На полушаге запнувшись на ровном полу, великий князь обернулся и, как почудилось ей, с некоторым недоверием взглянул на супругу.
— Ну, — сказал он и для убедительности кивнул, затем сглотнул слюну, издав при этом горлом отчётливый булькающий звук.
2
Обыденность торжеств при русском дворе обесценила сами эти торжества, и потому, отцеловав великого князя и великую княгиню, выпив и ещё несколько раз добавив, императрица не только без всякого раздражения, а даже и с удовольствием уединилась в соседнюю залу, где Бестужев принялся зачитывать ей письмо Иоганны-Елизаветы, с оказией присланное для её величества русской императрицы.
— «Не берусь судить, — читал, несколько гримасничая и переигрывая, канцлер, — судить о причинах такого рода охлаждения ко мне.
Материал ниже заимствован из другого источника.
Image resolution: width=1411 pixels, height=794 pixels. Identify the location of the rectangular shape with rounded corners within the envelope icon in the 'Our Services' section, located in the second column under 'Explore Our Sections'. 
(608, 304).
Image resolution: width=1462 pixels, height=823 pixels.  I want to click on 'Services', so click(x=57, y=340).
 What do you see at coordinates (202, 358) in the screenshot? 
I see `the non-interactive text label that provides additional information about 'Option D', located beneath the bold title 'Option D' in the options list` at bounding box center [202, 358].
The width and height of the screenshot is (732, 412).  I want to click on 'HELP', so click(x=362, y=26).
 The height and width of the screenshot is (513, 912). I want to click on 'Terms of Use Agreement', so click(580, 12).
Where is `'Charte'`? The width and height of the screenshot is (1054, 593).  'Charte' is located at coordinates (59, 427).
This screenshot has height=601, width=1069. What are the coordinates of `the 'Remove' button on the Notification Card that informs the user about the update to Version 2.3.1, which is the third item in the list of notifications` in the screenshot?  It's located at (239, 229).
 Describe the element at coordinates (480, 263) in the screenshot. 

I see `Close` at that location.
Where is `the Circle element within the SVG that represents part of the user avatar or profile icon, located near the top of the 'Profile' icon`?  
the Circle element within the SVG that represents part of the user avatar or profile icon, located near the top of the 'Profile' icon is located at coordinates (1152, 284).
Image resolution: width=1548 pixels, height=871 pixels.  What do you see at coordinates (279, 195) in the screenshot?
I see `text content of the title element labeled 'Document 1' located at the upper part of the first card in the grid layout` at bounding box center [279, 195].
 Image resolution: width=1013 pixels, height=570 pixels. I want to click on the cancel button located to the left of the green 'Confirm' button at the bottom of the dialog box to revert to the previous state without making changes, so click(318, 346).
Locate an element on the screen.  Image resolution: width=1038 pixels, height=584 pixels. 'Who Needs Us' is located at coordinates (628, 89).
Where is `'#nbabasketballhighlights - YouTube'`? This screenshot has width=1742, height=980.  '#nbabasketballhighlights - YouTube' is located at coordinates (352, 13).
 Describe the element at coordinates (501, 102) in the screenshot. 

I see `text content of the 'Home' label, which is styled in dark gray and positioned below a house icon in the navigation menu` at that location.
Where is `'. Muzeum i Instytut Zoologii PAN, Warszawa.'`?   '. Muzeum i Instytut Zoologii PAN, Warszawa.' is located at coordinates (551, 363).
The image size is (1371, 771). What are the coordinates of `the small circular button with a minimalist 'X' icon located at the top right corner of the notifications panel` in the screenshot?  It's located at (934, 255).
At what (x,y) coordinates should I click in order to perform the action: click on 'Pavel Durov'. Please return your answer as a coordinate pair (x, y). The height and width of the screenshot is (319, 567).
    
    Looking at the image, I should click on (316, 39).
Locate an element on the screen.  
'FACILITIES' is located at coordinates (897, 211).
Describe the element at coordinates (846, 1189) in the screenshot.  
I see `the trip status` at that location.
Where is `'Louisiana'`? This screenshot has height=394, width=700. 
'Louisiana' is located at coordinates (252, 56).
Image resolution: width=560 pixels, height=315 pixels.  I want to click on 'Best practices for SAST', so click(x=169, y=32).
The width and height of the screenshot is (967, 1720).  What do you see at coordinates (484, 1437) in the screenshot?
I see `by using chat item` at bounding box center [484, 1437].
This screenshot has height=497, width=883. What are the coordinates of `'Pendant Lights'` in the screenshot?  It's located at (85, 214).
Тем более что сама я с первого же момента после приезда в Россию не только прониклась гостеприимным духом и сердечным радушием Вашей страны...»
— Ловко завернула, — одобрительно сказала Елизавета.
— «...не только полюбила народ России и обычаи этого народа, но и с самых первых шагов всячески демонстрировала своё доброе расположение ко всему и всем. После многих лет горестной, малопривлекательной и, говоря откровенно, бездомной жизни я наконец-то, как представилось мне, обрела для себя новую родину. И вот я возрадовалась, возликовала, обратив самые горячие слова Всевышнему, соизволившему услышать мои столько раз обращаемые к нему мольбы. И вот именно в тот момент, когда над головой наконец-то появилась крыша, когда все помыслы свои я обратила на то, чтобы устроить с максимальным удобством жизнь дочери, теперешней Вашей племянницы, направляя к тому все силы и помыслы, чаяния и чувства, — судьба вдруг сделала крутой поворот.
Я уверена сейчас, что Ваше на мой счёт приказание было спровоцировано теми из моих недругов, которые прокрались к Вашему досточтимому трону и нашептали про меня глупостей и небылиц. Если бы Вы только соблаговолили в моём присутствии пригласить их для беседы и выспросить этих самых людей о том, что думают они на мой счёт, я хотела бы посмотреть в их глаза, если, конечно, те люди отважатся повторить обо мне прежнюю, измысленную ими клевету.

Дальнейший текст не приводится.